Por outro lado, enquanto portugueses, não temos de nos preocupar com a possibilidade de um dia cair cá um meteorito. Sabe-se que a maior parte desses corpos celestes são constituídos por ouro ou outros metais valiosos e, com a carga fiscal da nossa economia, Portugal não tem capacidade para atrair este tipo de fortuna estrangeira. Se um asteróide cair em algum sítio da Europa de certeza que é nos países de Leste, onde vai ser melhor aproveitado.

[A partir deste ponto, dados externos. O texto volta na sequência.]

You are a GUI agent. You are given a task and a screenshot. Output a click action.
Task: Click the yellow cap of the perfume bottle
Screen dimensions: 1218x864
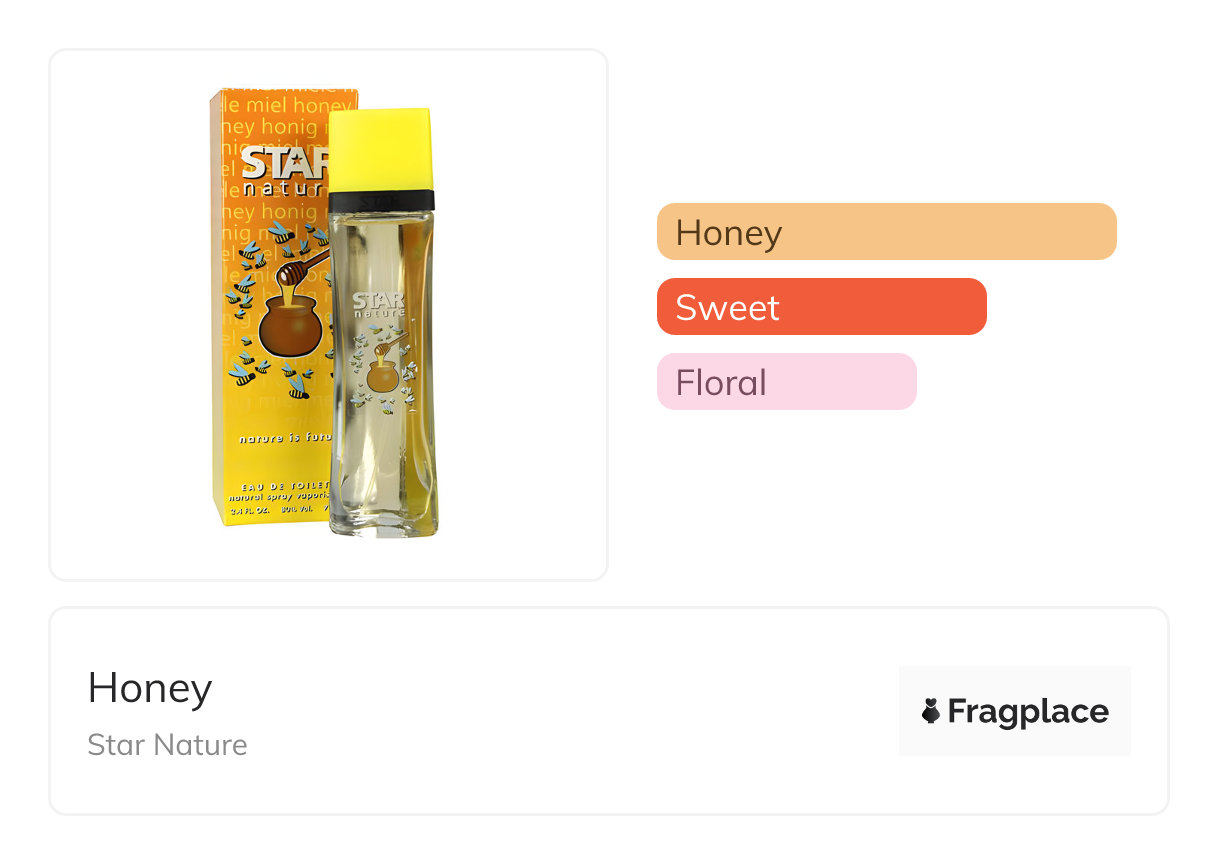pos(381,150)
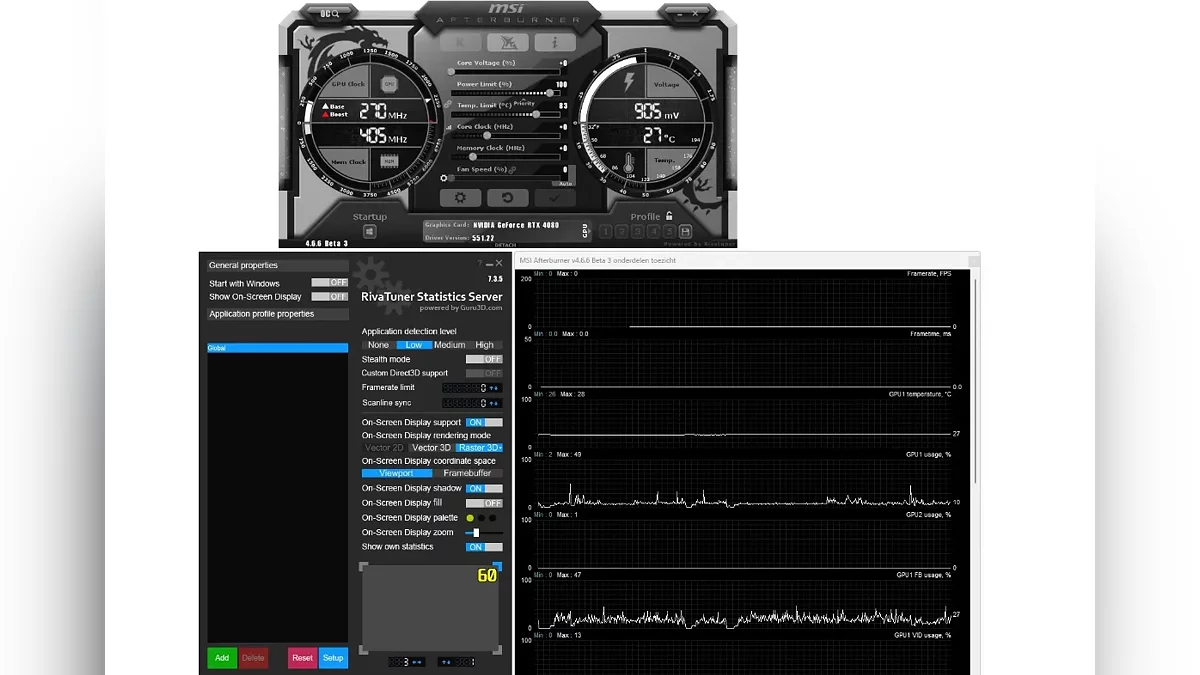Click the profile lock padlock icon
This screenshot has width=1200, height=675.
669,216
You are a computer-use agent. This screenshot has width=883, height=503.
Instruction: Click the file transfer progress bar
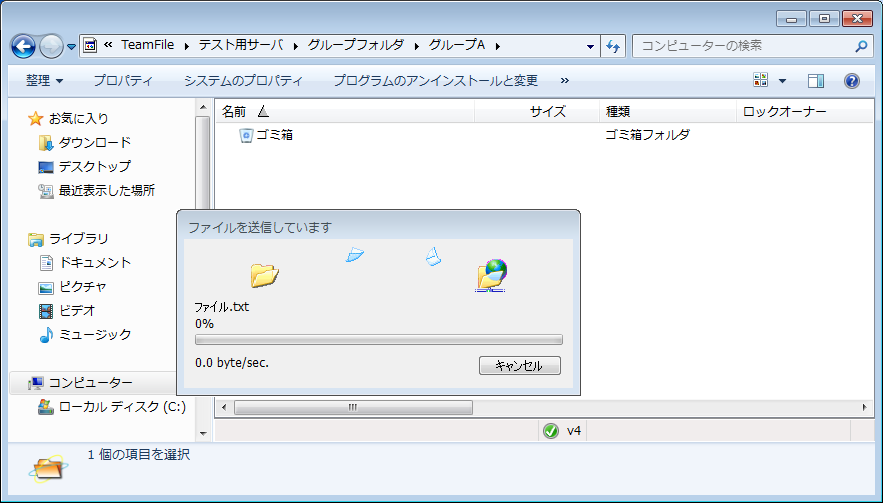(x=379, y=340)
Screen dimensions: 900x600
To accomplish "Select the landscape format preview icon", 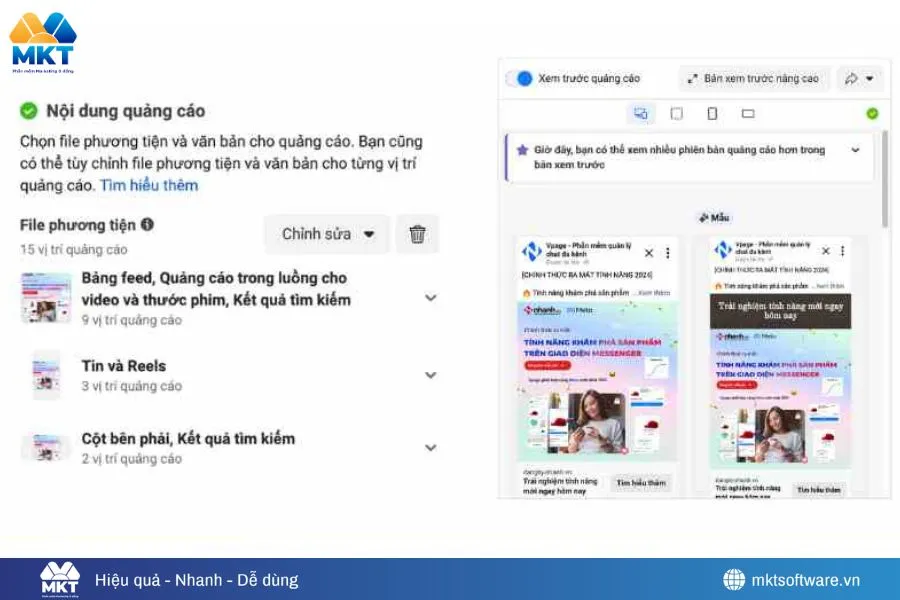I will tap(748, 114).
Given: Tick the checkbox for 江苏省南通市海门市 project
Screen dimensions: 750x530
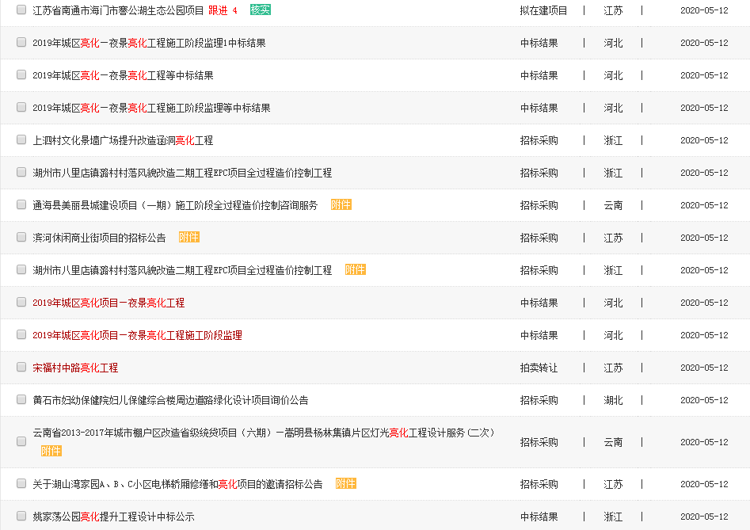Looking at the screenshot, I should click(x=21, y=10).
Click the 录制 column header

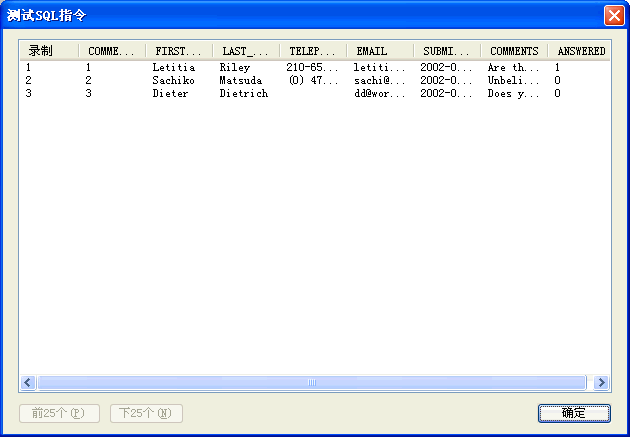(x=48, y=51)
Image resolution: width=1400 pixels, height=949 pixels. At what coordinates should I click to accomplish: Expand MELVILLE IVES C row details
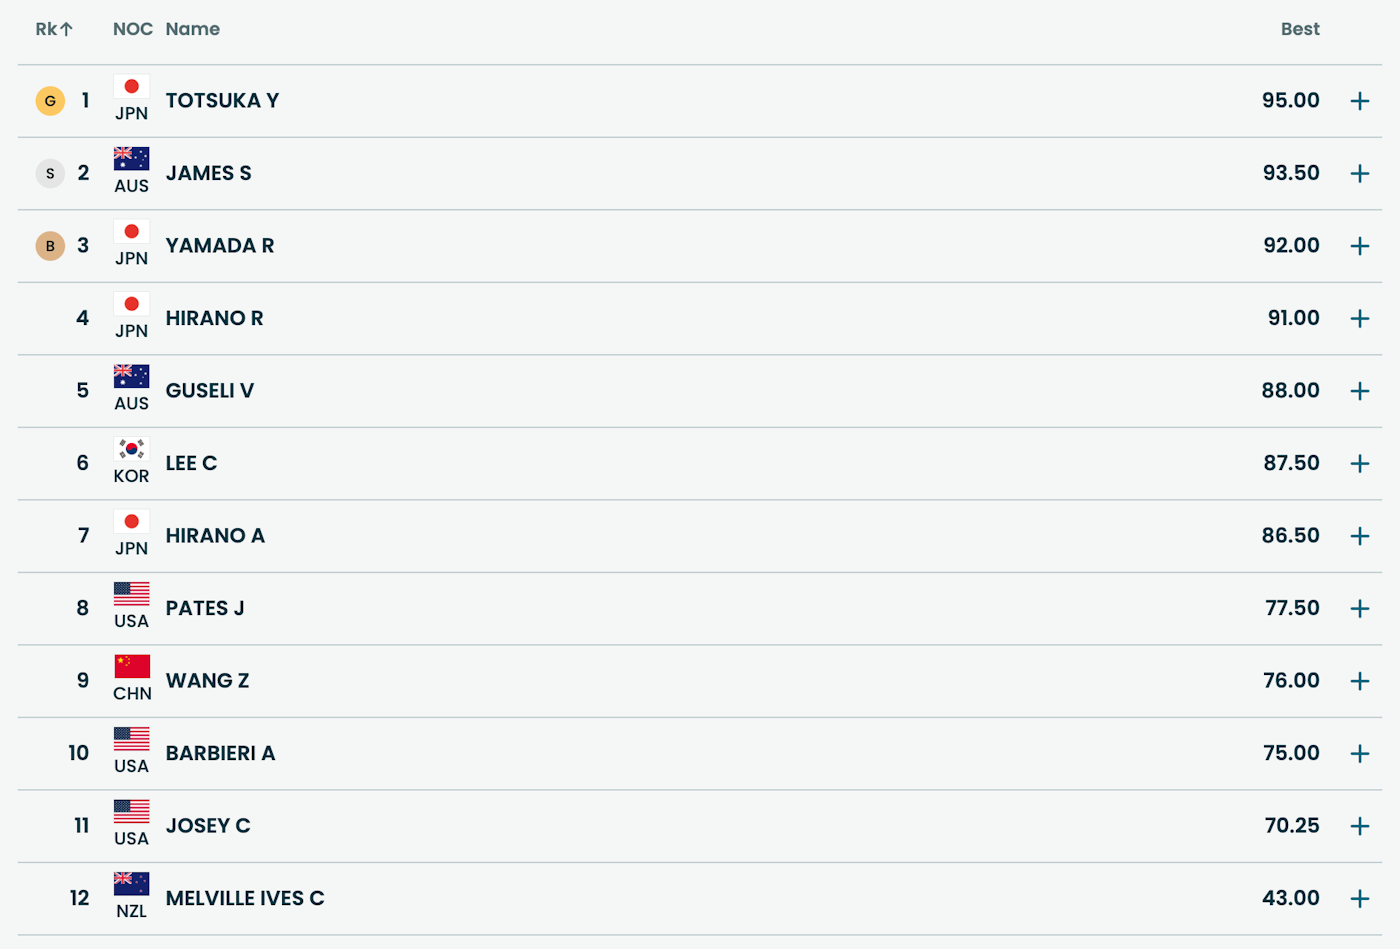click(1359, 899)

Em meados do século passado, nas ilhas do Pacífico Sul, antropólogos identificaram um fenómeno a que chamaram “culto da carga”. Durante a IIª Guerra Mundial, os exércitos japonês e americano usaram essas ilhas como bases. Os nativos habituaram-se a ver chegar aviões cheios de mantimentos, alguns dos quais acabavam por lhes ir parar às mãos. Com o fim da guerra, os soldados partiram e os aviões deixaram de vir. Para os trazer de volta, os indígenas desmataram pedaços de selva para construir pistas de aterragem, ergueram torres de controlo em bambu e envergaram auscultadores feitos com cocos. Depois de terem os aeroportos fajutos, passaram a imitar os gestos que viam os militares fazer. Acreditavam que a repetição desses rituais convocaria os aviões e a sua carga.

Felizmente, não somos ingénuos como esses selvagens. Também queremos imitar os povos civilizados, para chamar a nós a sua prosperidade, mas sabemos que esse tipo de superstição só faz sentido se também imitarmos o moderno processo de decisão baseado em análise cuidada e racional. Os polinésios construíam aeroportos de fancaria, nós estamos num patamar superior e temos estudos de fancaria. Não é bem o culto da carga, é o culto do descargo, porque é uma forma de nos desresponsabilizarmos. Outro que leia os estudos e que tome a decisão de pedir mais estudos interpretativos.

O problema, quer-me parecer, é o excesso de hipóteses. Nos últimos 50 anos já ponderámos Rio Frio, a Ota, o Poceirão, Alcochete, o Montijo, Alverca, Trafaria, Montemor, Santarém ou Beja. Cada localização tem os seus encantos, é difícil excluí-la da lista e isso torna a escolha muito mais angustiante. Daí recomendar a técnica utilizada pelos portugueses sempre que se vêem obrigados a efectuar escolhas drásticas, normalmente em restaurantes com óptimas sobremesas: optar por um pijaminha. Para quê abdicar do sericaia, das farófias ou do bolo de bolacha, se podemos papar um bocadinho de cada? Preconizo então o free shop em Alcochete, a recolha de bagagens no Montijo, o balcão do check in em Santarém e o controlo de passaportes no Poceirão. Como vêem, não é preciso consultar cientistas ou académicos, basta um pasteleiro.